* Aim of the task *
Write the lines below out exactly, dropping each picture.

---------- Data ----------

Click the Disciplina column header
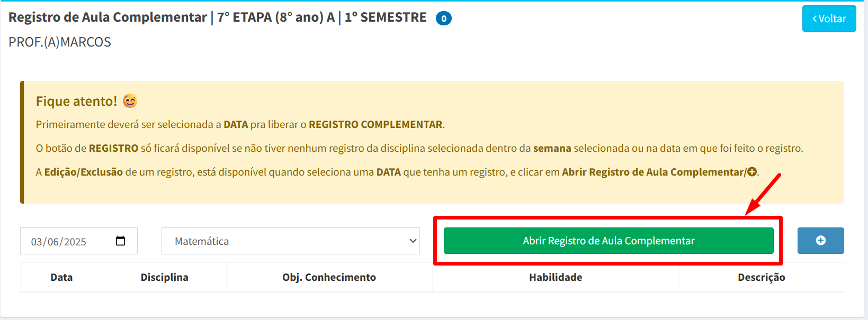This screenshot has height=320, width=868. click(165, 277)
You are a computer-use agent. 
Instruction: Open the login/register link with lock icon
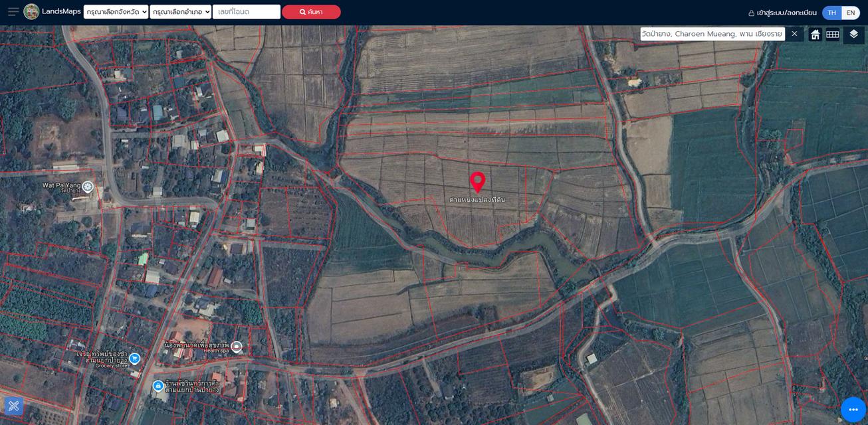coord(782,13)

----------

* Exercise result *
Click the Disciplina column header
This screenshot has height=320, width=868. click(165, 277)
You are a computer-use agent. 
Instruction: Open the login/register link with lock icon
coord(782,13)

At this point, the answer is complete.